*** Supplied passage ***
Question

In a compound microscope the objective and eye-piece have focal lengths of $9.5cm$ and $5cm$ respectively, and are kept at a distance of $20cm$ . The last image is formed at a distance of $25cm$ from eye-piece. What is the total magnification of the microscope?

• A. $95$
• B. $95/6$
• C. $94/6$
• D. None of these

Answer 1

The correct option is D None of these

In the case of eye-piece lens

$\frac{1}{v}-\frac{1}{u}=\frac{1}{f}$

$\frac{1}{25}-\frac{1}{u}=\frac{1}{5}$

$\frac{1}{u}=\frac{1}{25}-\frac{1}{5}$

$u=\frac{-5}{4}$

$u=-1.25cm$

For objective the image distance

$v=20-1.25=18.75cm$

Again

$\frac{1}{18.75}-\frac{1}{u}=\frac{1}{9.5}$

$\frac{1}{u}=\frac{4}{75}-\frac{2}{19}$

$\frac{1}{u}=\frac{76-150}{75\times 19}$

$u=\frac{75\times 19}{-74}$

$u=-19.25cm$

Total magnification $m=m_1{m}_2$

$m=\frac{18.75}{19.25}\times \frac{25}{1.25}$

$m=19.6$
*** End of Supplied passage ***
*** Information ***
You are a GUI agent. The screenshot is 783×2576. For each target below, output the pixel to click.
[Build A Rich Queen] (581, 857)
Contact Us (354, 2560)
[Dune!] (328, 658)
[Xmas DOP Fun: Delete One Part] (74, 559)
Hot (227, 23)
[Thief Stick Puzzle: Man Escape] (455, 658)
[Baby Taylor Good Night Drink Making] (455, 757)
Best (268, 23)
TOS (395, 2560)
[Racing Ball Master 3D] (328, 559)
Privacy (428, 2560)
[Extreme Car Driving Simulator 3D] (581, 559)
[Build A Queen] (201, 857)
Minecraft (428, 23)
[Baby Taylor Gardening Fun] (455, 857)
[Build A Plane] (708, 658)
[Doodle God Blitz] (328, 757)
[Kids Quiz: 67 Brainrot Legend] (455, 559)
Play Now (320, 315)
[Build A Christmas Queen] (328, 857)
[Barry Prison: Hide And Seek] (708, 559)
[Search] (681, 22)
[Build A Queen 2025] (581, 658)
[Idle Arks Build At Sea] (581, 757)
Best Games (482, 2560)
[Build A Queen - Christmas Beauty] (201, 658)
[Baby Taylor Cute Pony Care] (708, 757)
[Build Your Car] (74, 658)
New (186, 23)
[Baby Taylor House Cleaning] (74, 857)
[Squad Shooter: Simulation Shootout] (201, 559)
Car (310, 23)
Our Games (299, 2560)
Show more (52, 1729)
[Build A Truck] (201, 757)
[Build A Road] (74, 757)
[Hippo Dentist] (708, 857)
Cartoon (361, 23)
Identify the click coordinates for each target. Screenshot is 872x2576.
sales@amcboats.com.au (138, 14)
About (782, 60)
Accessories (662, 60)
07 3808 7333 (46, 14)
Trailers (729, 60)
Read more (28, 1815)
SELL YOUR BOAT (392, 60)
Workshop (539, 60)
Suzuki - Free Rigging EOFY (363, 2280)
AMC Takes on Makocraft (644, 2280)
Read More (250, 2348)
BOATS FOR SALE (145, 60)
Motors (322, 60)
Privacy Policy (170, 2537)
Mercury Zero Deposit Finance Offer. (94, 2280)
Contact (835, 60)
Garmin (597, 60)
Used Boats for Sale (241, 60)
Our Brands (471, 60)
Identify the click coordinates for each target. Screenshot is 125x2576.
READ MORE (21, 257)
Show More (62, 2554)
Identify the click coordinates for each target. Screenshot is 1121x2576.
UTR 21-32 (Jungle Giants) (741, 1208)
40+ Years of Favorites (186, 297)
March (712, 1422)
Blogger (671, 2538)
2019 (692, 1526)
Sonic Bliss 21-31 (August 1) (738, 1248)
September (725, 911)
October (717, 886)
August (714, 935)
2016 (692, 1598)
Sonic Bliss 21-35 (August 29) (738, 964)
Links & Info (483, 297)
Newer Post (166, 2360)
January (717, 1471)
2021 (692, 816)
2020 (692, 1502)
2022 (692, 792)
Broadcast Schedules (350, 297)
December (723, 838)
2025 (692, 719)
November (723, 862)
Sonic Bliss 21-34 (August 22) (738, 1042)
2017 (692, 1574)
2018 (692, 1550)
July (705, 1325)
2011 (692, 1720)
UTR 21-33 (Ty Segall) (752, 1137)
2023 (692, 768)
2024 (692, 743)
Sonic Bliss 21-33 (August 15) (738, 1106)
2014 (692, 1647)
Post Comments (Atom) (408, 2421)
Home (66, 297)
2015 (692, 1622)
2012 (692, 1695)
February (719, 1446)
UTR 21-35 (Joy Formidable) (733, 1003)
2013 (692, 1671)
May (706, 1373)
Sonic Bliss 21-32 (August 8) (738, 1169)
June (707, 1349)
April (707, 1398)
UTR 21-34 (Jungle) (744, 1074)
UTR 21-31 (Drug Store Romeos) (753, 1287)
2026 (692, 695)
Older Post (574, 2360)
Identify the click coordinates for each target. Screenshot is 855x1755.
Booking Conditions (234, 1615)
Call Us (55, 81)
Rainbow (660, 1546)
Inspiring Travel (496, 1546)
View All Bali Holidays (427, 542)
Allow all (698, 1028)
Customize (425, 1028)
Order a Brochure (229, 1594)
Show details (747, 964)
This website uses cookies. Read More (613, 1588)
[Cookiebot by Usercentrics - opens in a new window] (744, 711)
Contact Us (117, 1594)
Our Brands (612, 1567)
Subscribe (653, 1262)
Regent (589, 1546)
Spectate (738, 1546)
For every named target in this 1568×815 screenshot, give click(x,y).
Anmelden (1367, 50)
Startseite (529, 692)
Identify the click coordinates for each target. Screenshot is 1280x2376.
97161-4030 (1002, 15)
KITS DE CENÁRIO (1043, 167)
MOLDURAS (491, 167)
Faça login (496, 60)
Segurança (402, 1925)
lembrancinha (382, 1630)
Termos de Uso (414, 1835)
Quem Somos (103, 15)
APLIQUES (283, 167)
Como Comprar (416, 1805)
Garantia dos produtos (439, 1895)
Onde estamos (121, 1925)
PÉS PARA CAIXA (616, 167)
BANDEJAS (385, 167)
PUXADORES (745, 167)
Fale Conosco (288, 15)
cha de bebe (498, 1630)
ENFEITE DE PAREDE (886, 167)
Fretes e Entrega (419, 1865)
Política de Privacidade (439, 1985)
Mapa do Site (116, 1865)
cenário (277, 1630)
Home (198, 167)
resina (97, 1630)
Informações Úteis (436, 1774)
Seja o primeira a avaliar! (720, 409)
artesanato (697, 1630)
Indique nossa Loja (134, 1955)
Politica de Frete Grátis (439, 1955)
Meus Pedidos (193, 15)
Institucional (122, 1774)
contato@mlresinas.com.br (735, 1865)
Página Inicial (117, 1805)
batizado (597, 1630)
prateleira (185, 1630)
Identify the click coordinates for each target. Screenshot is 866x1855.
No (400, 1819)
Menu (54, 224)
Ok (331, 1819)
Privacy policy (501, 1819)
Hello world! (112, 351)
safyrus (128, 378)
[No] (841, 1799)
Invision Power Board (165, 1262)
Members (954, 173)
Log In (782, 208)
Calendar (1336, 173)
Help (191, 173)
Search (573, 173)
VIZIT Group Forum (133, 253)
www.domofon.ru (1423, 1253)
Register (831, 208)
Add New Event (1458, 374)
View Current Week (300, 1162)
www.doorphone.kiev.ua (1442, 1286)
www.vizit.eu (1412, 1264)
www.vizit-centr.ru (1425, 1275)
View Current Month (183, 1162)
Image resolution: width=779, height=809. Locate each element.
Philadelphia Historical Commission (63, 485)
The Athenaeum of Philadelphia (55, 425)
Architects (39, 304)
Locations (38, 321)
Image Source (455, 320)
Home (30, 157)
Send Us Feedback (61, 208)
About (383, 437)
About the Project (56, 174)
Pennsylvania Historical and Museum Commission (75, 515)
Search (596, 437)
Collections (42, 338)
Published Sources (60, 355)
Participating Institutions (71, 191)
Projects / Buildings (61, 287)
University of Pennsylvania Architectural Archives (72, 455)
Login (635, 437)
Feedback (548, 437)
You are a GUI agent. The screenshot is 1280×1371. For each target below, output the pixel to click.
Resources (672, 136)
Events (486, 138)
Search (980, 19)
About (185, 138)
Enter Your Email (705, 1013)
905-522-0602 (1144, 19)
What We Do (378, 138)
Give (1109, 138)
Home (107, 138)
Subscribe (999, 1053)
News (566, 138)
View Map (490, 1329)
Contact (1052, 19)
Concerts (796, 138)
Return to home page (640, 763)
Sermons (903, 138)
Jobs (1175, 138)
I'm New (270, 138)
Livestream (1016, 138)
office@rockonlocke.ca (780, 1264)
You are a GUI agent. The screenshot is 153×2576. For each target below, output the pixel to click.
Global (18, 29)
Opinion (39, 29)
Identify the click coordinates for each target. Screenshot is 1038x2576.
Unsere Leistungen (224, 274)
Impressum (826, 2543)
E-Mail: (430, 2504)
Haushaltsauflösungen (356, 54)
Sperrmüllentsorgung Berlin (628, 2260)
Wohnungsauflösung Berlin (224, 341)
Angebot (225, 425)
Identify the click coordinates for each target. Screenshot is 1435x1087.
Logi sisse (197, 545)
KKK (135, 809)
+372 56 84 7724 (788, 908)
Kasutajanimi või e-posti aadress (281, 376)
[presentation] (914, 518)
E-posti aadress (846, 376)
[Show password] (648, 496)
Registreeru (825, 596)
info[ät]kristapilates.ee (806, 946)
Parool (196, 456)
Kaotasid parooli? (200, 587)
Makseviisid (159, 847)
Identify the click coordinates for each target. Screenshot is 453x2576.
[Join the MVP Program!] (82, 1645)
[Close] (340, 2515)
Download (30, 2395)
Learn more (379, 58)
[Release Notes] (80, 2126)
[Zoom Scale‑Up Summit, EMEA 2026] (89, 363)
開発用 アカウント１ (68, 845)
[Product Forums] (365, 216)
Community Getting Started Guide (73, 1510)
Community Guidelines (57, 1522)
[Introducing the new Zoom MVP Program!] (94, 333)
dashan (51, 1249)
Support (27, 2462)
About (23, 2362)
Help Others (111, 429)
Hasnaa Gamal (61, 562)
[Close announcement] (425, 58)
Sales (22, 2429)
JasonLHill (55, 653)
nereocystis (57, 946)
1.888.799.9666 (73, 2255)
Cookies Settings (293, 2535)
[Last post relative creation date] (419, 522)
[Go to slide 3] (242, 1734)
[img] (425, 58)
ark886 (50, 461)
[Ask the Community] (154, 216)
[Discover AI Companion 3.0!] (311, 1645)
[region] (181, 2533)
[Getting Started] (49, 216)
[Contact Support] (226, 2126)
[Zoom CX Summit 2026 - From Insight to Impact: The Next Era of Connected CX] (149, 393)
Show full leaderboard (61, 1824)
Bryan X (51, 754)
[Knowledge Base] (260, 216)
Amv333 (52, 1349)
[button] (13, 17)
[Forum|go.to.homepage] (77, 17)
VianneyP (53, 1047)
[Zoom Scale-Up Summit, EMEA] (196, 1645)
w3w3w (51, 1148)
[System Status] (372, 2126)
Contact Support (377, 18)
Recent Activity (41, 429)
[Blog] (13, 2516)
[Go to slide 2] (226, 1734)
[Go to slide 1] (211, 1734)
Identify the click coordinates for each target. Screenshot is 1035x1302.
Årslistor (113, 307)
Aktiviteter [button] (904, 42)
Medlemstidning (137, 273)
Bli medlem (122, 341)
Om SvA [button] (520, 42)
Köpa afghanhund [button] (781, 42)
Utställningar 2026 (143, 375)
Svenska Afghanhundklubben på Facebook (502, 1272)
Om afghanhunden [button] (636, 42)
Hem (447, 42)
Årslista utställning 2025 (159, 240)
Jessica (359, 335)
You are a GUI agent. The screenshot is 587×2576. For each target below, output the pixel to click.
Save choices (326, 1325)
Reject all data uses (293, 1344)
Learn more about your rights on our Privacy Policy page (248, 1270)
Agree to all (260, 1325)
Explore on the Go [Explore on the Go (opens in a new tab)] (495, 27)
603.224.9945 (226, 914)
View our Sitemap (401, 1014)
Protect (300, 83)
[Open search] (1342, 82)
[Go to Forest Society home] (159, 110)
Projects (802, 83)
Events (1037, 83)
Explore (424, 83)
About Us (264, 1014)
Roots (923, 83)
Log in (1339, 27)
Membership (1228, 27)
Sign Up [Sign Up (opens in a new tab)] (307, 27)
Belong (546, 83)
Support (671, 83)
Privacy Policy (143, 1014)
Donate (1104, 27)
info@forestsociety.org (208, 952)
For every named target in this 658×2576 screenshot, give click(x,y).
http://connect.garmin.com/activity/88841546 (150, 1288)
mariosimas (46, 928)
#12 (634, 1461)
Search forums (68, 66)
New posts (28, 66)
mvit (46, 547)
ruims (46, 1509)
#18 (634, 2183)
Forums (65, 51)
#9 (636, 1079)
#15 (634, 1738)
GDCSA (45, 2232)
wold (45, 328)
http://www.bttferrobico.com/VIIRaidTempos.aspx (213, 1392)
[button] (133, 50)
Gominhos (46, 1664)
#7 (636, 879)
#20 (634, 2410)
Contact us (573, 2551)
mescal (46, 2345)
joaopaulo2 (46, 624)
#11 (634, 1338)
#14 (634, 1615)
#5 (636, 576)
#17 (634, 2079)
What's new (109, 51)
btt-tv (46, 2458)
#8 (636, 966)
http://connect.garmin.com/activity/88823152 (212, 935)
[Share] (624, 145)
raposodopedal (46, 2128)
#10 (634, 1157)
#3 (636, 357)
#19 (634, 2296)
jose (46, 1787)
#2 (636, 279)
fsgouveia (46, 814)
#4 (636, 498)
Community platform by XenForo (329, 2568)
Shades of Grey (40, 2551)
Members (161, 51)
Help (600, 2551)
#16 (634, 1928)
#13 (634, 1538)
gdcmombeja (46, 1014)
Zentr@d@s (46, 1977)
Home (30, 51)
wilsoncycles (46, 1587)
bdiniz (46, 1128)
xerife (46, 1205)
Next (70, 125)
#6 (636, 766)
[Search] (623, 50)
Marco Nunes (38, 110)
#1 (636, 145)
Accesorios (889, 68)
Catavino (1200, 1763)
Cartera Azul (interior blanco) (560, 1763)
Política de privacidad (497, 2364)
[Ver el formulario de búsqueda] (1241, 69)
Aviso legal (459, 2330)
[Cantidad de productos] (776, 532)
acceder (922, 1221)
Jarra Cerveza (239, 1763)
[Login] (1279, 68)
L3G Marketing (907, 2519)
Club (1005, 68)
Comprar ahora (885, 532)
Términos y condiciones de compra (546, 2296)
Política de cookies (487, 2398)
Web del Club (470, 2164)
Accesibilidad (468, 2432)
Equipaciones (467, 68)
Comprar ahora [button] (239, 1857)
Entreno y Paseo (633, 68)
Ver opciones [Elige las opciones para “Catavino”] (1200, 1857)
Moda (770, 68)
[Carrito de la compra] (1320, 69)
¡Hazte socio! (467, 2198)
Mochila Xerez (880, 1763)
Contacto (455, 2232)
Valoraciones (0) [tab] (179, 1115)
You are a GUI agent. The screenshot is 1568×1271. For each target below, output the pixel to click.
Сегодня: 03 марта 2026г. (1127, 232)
*** End of Information ***
> Tasks to perform
A: List every answer option offered in the microscope problem.
B: Print everything in the microscope problem from "In a compound" down to "of the microscope?".
C: In the microscope problem, what focal length does the objective have?
This data comes from a different source.

> Task solutions
A: 95; 95/6; 94/6; None of these

B:
In a compound microscope the objective and eye-piece have focal lengths of $9.5cm$ and $5cm$ respectively, and are kept at a distance of $20cm$ . The last image is formed at a distance of $25cm$ from eye-piece. What is the total magnification of the microscope?

C: 9.5 cm